Celle-ci porte un nom : Rémi Gaillard. L'inclassable trublion du net avait frôlé la qualification pour le second tour avec 9,5 % des suffrages. C’est le Montpelliérain le plus connu aujourd’hui. Ce jour-là, on blablate sur l’avenir de la culture quand, sans coup férir, Altrad passe son micro-casque à Rémi Gaillard afin qu’il pose une question (et oui, en extérieur, on ne peut pas fermer à clé un studio…). Marie Bernardeau tergiverse mais finit par céder. France Info va connaître sa minute de spontanéité : « J’ai une question à poser à M. Delafosse (…), lance l’humoriste. J’aimerais que vous répondiez s’il vous plaît aux frais de bouche et de transport de 40 000 € quand vous étiez adjoint à la culture. (…). J’ai fait un simple calcul : en admettant qu’il y ait 25 adjoints comme vous qui dépensent autant d’argent, cela fait un total d’environ 2 millions € sur six ans. Je trouve ça monumental. Et peut-être que monsieur le maire sortant, qui était aussi adjoint à l’urbanisme, pourra m’éclairer là-dessus ». La bombe vient d’exploser. La journaliste donne la parole aux accusés. Michaël Delafosse se dit « très à l’aise », ce qui veut dire l’inverse. L’adjoint s’abrite derrière la chambre régionale des comptes dont les rapports sont publics ! Bel argument… « Et donc il n’y pas plus lieu de débat », clôt-il tout bonnement. En gros, non seulement il se goinfre, ce qu'il ne nie pas, mais en plus c’est légal. Quant à Philippe Saurel, « [il n’est pas] venu pour faire de la comptabilité » (!). Le maire ajoute un poncif d’anthologie : « Ce qui est sûr quand on gère une ville, c’est qu’il faut être attentif aux deniers publics. » Sauf qu'il fait le contraire. C'est toute la saveur des élections locales : la nullité des politiciens dans les media. Alors qu'à Paris, leurs congénères, à force de bouffer du plateau TV, ont de la repartie.

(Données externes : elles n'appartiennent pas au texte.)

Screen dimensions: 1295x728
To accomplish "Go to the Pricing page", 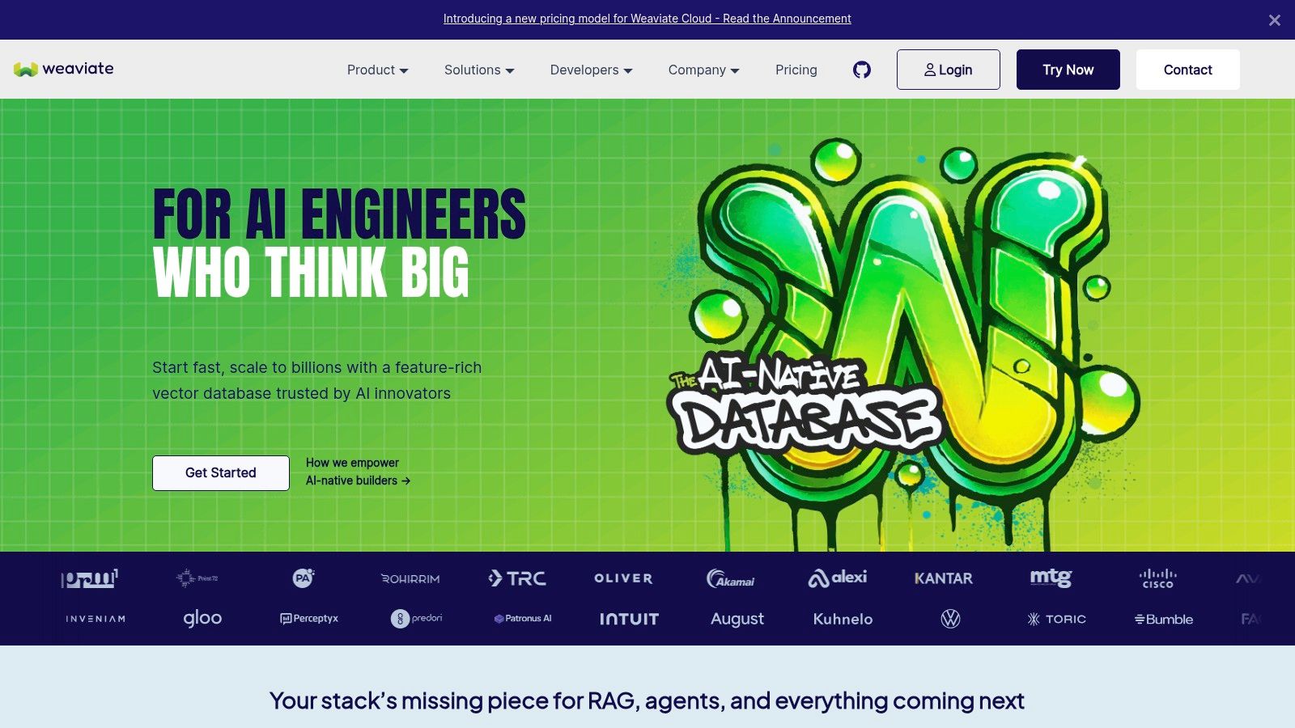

Rémi Gaillard ne comptait pas en rester là mais Marie Bernardeau va enfiler son gilet pare-balles, à savoir son sourire. Avant de se voir couper le micro, le trublion a le temps d’envoyer deux uppercuts à France Info : « Les débats insipides, on en a tous les jours » et « est-ce que les journalistes sont les suppositoires du Parti socialiste ? » On n'a pas la réponse mais si cela s'adresse à des faux culs, c’est plutôt bien vu.